Нет уж! Этими обстоятельствами, самыми различными, бедным людям теперь все гадости, на них обрушившиеся, объясняют! Послушаешь тех деятелей, которые с высоких трибун выступают, так плакать в пору от собственного счастья! А если бы не обстоятельства, то и вовсе было бы прекрасно! Да что-то с глазами у нас, пожалуй, стряслось – не видим никаких улучшений! Один развал, да завал и виден! Мы унижены рабским трудом, а те, кто себя успешными называют, без опаски добивают и нас, и всю нашу страну, вдруг ставшую беззащитной перед этой плесенью. Вот и издеваются они, и разворовывают, и добивают! И живут в свое удовольствие, ограничений ни в чем не зная.

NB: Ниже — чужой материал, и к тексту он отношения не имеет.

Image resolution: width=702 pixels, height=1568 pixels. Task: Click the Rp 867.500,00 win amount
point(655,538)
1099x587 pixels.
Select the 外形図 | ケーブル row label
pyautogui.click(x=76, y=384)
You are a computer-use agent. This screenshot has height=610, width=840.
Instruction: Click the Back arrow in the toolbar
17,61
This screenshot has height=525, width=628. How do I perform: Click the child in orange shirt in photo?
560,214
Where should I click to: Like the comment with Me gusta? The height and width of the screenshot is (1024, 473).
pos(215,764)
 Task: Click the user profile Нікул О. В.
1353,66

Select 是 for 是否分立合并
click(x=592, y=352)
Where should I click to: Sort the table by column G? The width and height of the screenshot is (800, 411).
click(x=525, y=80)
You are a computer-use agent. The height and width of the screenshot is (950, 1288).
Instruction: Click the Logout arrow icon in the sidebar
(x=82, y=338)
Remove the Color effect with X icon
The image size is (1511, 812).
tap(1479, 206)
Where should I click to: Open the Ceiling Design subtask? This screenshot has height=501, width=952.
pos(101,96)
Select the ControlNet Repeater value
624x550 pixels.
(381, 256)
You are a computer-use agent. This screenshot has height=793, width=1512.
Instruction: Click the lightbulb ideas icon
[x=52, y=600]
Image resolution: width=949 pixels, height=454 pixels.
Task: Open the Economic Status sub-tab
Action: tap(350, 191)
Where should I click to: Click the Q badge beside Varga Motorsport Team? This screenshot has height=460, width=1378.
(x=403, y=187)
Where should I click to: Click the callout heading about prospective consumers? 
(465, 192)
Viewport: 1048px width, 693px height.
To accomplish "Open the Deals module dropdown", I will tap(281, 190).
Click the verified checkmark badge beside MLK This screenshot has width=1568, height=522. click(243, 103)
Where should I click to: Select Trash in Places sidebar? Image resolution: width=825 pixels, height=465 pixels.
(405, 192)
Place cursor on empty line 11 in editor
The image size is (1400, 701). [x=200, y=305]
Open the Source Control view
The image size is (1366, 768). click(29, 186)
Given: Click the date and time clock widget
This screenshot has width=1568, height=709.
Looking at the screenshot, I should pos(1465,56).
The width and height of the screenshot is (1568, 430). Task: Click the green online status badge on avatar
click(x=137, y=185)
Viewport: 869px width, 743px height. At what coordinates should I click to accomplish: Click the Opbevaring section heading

Выходит, как ни старайся, а быть порядочным человеком недостаточно, добросовестно работать, стране своей не пакостить, любить семью – надо что-то ещё сделать такое, чтобы под конец жизни хоть собственные дети не упрекнули бы за нищету! И что же под этим «ещё» следует понимать? Впрочем, всё ясно! Вот наворовал бы я, к примеру, миллион – то не узнал бы претензий ни от жены, ни от дочери! Но, кажется мне, коль секрет в этом, что-то важное в нашей жизни опрокинулось вверх дном. Если белое выдают за черное, черное считают белым. Если хороших людей лохами зовут, а негодяи в героях числятся! Их время настало? Вольготно им живется? Уверенно живется – знают, что власть их поддержит, во всём защитит! Это их власть! А если так, то к чему же я пришел? Совсем плохо получается.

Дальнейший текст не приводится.